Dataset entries
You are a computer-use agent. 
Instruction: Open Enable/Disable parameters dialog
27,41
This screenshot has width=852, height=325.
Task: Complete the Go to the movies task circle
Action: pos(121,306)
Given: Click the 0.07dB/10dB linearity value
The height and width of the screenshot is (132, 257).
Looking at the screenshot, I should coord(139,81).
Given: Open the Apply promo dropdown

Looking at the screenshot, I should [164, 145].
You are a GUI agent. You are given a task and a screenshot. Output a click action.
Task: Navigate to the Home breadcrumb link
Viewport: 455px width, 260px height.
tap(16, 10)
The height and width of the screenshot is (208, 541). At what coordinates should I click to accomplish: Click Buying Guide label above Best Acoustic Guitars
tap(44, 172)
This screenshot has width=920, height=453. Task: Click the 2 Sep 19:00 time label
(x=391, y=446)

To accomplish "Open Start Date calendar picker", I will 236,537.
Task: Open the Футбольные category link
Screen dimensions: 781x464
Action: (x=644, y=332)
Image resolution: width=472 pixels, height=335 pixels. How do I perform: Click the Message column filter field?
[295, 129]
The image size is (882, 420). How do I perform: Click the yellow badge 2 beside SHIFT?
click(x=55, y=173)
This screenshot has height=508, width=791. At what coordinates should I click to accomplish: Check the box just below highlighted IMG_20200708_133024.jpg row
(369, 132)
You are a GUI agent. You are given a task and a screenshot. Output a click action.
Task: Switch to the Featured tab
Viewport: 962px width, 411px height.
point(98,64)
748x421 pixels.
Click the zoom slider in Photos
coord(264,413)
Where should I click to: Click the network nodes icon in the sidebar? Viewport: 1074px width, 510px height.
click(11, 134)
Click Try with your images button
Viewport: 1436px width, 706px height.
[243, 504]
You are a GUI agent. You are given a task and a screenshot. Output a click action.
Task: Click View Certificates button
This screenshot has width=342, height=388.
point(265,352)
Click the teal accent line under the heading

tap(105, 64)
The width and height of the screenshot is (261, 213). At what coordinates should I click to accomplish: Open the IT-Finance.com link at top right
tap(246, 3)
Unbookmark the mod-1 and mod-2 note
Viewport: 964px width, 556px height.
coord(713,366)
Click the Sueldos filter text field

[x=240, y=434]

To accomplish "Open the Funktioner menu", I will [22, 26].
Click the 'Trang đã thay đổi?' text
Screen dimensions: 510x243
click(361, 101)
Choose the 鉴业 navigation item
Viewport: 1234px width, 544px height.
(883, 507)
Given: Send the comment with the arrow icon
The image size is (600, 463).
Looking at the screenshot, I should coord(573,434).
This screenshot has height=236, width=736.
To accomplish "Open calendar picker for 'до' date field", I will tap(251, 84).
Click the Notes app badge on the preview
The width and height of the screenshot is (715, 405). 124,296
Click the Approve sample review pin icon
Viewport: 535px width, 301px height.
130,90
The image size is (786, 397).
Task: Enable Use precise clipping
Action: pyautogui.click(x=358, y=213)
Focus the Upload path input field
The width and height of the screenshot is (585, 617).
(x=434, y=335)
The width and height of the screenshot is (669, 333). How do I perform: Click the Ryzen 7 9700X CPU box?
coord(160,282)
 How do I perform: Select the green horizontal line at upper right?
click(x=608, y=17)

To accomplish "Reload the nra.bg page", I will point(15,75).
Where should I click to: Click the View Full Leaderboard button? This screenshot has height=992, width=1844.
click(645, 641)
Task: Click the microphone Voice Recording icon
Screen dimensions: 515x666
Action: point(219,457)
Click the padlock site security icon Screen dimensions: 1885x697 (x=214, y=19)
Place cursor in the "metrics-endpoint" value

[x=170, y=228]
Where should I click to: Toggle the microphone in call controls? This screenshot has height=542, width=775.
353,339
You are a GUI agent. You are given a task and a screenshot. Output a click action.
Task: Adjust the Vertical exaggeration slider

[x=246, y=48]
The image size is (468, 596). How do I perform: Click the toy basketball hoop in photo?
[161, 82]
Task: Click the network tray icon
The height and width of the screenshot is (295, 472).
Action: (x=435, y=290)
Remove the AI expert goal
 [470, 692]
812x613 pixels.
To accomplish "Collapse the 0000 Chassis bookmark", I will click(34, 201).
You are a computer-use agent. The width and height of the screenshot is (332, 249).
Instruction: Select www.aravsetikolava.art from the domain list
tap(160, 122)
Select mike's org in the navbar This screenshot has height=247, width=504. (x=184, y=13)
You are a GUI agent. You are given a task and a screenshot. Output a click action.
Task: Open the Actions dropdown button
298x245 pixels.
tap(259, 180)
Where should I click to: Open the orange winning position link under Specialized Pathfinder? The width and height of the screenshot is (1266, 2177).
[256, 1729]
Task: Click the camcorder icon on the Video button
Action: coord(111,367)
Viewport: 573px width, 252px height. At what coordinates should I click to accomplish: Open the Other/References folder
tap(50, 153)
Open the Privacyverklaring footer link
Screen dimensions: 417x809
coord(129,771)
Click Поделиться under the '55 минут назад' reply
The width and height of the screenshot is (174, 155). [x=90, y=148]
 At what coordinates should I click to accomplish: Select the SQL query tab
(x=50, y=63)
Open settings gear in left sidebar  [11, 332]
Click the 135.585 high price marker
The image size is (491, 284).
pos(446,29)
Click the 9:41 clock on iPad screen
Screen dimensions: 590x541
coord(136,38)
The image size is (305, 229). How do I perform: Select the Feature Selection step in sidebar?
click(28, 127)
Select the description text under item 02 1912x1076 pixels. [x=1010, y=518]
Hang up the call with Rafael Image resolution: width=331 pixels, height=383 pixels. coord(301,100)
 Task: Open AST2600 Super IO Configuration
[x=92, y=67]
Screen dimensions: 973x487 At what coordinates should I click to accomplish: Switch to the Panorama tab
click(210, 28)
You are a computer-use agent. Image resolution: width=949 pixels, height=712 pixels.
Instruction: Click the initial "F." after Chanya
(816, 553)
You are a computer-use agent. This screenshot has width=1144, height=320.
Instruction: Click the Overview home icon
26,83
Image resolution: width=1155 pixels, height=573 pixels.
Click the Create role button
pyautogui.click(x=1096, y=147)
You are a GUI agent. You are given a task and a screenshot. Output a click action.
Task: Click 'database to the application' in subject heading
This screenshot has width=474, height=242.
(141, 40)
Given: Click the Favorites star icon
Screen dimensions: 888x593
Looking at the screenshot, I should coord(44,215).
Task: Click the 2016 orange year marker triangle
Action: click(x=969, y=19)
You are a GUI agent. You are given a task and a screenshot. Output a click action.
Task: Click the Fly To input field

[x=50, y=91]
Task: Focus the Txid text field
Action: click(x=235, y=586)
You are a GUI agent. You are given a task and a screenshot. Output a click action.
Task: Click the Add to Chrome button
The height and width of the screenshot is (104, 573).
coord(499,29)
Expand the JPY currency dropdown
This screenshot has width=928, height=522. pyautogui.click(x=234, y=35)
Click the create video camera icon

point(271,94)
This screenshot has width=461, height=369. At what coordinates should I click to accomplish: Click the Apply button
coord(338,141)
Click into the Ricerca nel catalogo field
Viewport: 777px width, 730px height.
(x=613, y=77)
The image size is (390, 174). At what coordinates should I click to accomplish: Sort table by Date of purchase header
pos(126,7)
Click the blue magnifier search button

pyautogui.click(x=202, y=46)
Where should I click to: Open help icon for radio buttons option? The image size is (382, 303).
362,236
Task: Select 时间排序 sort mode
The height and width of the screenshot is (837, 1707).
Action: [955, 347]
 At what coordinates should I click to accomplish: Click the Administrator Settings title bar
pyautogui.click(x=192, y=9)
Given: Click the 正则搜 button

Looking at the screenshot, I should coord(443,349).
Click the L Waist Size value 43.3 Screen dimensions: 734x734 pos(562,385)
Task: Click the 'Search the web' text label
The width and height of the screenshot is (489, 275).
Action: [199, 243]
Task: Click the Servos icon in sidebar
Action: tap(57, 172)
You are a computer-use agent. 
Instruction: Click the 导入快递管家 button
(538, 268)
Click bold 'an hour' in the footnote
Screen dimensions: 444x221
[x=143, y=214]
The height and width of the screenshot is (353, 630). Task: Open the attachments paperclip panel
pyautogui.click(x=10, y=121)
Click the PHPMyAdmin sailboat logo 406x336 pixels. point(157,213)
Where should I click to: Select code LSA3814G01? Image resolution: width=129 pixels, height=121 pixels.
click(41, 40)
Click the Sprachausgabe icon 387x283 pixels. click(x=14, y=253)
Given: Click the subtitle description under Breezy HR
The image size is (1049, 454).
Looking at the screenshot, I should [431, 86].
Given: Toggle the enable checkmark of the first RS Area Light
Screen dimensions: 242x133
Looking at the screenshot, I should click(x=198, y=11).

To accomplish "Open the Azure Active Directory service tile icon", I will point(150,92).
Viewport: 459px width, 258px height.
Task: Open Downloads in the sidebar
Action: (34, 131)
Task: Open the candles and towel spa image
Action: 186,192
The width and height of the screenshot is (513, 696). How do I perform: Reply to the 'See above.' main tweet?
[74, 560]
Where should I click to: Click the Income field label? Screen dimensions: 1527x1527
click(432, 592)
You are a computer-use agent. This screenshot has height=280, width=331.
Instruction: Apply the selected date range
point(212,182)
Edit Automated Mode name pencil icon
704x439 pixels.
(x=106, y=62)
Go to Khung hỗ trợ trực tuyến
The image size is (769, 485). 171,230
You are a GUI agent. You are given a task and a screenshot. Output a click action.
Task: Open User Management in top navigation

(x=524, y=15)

## WHAT IS EXPECTED
Filter the lines above, keeping and copying those that contain "description".

## SOLUTION TO THIS EXERCISE
Select the description text under item 02 1912x1076 pixels. [x=1010, y=518]
Given: Click the subtitle description under Breezy HR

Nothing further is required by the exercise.